Approximately 10 weeks after surgery, the anterior restoration was removed to allow the No. 9 implant to be uncovered and a transmucosal healing abutment to be attached (Figure 9). A chairside, screw-retained fixed partial denture (FPD) was fabricated and supported by the three internal-connection implants. The pre-existing prosthetic abutments on the No. 7 and 8 implants were removed and replaced with two flat cover screws. To avoid passage of air and saliva, the pontics over the two cover screws were relatively long (Figure 10).
The patient then returned several weeks after insertion of the new transition FPD for soft-tissue surgery. Two new sterile cover screws were placed and a subepithelial connective tissue graft that was harvested from the palatal mucosa was utilized to submerge the two original implants and increase horizontal and vertical soft-tissue volume (Figure 11). The No. 7 and 8 pontics were relieved to prevent pressure from being applied to the soft-tissue graft, and highly polished ovate forms were created to aid in the development of proximal papillae between the adjacent implants and the pontics, which was evident after 4 weeks of healing (Figure 12).
Tissue maturation was allowed for approximately 3 months prior to the initiation of definitive restorative therapy. By this point, physiologic scalloping of the mucosa had occurred to a significant extent (Figure 13). A definitive porcelain-fused-to-metal bridge, supported by the implants in the Nos. 5, 6, and 9 positions, was delivered after approximately 9 months of total treatment time (Figure 14 and Figure 15). The screw retention of the bridge was facilitated by the two SAC implants in the No. 6 and 9 locations and the straight implant in the No. 5 position. This one-piece restoration was directly attached to the implants, negating the need for stock or custom abutments and cement retention.
Discussion
This case presented several challenges for the dental team to overcome. First, a pre-existing prosthesis, supported by implants and lacking adequate support from hard and soft tissues, was already present. Second, the patient wished to avoid the use of a removable prosthesis for any length of time. All surgical procedures needed to be performed with the understanding that retrievability of the original and transitional restorations was required. The reliance on screw retention played a critical role in the execution of this treatment plan. Immediately temporizing the No. 5 and 6 implants eliminated the need for a removable prosthesis during the osseointegration period. The pre-existing restoration allowed for undisturbed healing/integration of the implant in the No. 9 location. Although immediate temporization of these three implants may have been possible, it was not plausible to avoid occlusal loading of this long span.
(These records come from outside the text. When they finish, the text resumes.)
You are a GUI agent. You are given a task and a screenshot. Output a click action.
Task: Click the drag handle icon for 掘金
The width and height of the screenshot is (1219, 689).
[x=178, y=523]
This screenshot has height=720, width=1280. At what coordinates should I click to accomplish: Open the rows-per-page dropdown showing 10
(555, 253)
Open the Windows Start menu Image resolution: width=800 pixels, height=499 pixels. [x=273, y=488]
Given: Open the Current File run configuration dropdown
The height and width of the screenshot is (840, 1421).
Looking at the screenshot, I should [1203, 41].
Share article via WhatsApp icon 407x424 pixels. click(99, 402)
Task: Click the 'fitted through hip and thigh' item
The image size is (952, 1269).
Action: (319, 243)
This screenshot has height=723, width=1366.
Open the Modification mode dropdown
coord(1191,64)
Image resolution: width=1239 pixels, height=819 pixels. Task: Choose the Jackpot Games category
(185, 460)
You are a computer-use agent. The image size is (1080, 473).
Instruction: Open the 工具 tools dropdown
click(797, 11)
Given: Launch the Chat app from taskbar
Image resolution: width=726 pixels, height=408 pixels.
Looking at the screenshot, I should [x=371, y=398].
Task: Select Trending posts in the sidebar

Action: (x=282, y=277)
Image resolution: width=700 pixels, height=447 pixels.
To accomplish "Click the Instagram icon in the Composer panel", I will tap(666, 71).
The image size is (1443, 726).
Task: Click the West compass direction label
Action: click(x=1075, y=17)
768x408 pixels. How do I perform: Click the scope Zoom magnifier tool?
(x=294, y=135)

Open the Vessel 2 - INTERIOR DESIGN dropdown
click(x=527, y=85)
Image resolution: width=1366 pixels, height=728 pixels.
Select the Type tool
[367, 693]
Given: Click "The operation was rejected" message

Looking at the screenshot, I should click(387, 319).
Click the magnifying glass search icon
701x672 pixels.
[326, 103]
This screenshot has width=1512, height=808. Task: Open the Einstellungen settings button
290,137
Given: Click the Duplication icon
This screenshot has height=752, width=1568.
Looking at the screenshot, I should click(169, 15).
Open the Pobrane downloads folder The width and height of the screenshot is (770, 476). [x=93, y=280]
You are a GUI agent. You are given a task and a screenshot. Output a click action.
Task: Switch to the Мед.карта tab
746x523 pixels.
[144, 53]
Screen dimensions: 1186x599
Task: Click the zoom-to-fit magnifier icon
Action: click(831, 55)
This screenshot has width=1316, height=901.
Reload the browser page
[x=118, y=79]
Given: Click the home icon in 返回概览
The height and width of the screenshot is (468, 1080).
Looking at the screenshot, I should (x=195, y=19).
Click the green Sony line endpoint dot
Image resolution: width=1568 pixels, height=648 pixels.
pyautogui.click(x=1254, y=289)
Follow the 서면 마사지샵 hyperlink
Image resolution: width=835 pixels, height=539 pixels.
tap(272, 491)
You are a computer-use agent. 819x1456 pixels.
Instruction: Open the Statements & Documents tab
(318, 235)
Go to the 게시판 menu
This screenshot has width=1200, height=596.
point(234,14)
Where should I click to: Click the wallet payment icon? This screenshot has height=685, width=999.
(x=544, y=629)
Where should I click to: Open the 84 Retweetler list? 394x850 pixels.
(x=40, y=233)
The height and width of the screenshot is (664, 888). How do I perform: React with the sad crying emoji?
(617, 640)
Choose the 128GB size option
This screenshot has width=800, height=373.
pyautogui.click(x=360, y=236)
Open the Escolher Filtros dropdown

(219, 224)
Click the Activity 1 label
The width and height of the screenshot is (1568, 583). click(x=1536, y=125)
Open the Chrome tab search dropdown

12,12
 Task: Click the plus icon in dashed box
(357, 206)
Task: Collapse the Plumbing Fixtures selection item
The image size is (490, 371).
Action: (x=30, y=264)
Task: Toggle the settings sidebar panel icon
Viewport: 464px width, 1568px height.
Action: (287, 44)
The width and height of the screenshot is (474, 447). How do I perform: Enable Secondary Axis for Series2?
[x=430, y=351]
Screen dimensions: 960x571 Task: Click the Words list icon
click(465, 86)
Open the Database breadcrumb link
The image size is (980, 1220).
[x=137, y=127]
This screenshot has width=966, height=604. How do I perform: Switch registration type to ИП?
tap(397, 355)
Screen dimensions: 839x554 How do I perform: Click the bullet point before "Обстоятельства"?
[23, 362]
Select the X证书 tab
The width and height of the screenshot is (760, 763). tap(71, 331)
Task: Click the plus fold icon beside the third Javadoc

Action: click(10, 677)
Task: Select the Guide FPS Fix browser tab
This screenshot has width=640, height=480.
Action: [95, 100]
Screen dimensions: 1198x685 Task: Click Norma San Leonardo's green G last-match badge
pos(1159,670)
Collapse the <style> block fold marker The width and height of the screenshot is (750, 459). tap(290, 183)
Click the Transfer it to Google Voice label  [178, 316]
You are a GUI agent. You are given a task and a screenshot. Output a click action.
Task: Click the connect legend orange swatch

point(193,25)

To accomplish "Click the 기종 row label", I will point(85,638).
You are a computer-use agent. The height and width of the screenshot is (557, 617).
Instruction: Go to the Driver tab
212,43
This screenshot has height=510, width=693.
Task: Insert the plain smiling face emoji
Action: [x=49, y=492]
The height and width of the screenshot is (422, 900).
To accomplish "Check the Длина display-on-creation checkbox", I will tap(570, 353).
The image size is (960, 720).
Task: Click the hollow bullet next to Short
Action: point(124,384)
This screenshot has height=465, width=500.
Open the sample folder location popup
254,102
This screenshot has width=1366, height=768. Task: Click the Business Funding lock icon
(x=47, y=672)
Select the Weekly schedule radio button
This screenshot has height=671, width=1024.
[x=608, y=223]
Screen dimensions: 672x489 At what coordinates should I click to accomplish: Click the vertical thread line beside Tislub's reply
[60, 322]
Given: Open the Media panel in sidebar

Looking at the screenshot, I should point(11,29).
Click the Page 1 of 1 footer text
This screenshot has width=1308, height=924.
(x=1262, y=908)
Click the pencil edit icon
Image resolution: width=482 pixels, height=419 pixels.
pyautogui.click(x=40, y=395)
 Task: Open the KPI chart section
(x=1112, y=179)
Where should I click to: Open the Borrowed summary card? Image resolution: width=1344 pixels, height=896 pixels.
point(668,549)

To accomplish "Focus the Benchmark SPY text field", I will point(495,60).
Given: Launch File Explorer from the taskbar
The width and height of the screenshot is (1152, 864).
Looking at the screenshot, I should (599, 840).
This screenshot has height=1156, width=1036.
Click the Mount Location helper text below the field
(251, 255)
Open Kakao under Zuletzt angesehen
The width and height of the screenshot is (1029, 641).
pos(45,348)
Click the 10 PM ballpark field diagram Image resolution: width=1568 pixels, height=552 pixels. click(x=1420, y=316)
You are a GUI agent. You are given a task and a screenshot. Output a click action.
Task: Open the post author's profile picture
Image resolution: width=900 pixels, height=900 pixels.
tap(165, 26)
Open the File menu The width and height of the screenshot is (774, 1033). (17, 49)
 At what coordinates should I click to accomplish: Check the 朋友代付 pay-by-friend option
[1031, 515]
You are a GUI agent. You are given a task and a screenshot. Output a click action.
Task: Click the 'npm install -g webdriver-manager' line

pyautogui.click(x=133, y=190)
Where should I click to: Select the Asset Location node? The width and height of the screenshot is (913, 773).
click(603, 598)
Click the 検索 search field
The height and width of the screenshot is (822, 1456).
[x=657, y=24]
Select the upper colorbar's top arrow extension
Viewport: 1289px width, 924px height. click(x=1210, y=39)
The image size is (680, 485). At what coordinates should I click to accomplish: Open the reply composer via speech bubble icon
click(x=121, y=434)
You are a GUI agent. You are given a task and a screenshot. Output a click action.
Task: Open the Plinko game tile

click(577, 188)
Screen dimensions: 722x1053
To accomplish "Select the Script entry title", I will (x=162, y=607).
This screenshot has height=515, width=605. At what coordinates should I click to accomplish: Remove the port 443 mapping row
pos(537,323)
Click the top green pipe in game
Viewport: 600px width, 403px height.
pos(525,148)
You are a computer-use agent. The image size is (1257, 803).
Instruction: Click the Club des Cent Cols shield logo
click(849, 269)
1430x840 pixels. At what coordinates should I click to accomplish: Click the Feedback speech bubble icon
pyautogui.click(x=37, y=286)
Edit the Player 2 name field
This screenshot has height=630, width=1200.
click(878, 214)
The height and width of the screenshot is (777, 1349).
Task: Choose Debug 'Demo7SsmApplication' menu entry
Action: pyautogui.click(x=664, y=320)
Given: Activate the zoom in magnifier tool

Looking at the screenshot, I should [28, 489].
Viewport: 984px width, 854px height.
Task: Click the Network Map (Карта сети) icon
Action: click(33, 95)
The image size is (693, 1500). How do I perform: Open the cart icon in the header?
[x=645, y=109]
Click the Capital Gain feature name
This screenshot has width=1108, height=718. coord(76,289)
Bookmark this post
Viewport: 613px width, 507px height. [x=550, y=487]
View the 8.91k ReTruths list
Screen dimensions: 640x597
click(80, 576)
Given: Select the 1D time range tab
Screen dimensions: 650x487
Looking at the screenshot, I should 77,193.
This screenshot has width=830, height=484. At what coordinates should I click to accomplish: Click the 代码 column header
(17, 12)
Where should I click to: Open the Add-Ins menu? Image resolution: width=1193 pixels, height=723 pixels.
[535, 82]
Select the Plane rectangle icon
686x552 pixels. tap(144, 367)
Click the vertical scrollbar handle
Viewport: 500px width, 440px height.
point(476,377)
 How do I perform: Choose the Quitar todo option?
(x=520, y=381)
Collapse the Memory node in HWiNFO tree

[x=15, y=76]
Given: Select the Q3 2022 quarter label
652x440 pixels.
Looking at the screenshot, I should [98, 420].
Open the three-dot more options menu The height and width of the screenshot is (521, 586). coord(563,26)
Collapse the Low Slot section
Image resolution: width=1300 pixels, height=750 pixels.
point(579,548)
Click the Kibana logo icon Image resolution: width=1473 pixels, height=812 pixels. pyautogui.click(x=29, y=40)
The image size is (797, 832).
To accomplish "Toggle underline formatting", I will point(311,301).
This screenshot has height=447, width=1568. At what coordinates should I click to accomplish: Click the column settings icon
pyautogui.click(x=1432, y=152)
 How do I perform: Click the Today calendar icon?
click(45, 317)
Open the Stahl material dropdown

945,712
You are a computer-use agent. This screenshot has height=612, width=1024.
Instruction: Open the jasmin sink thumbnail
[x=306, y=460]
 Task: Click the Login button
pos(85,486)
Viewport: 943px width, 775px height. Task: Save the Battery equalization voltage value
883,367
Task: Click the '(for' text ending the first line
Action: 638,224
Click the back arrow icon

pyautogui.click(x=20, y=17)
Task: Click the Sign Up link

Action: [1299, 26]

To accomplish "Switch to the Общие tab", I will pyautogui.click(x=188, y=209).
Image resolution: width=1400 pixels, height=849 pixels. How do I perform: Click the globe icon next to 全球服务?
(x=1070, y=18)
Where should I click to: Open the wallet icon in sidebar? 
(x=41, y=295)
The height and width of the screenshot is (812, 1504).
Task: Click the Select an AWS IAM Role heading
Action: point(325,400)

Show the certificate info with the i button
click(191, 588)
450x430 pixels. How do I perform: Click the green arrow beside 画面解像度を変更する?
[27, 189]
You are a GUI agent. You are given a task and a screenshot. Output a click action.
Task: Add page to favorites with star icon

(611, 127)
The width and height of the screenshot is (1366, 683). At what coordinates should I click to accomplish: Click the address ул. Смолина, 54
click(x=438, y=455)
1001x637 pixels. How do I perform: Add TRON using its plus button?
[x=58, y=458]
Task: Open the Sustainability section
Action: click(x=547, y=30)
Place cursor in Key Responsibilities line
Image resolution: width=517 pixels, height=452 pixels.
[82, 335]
Therefore, a more conservative approach was selected. The use of the three implants after successful osseointegration to support a fixed, transitional FPD allowed the original No. 7 and 8 implants to be maintained to support the hard tissues and the soft-tissue graft in a "tent pole" manner. This provided the surgeon the opportunity to augment the pontic region of the new, fixed prosthesis in both horizontal and vertical dimensions. Because the patient's desire to have a fixed restoration at all times was satisfied, time was able to be allowed for graft maturation and manipulation of the ovate pontics to achieve optimal soft-tissue scalloped architecture. Also, in the event of an unforeseen future complication associated with the two submerged implants, the screw-retained prosthesis could be removed and immediately replaced. Such an endeavor may not be predictable with a cement-retained bridge.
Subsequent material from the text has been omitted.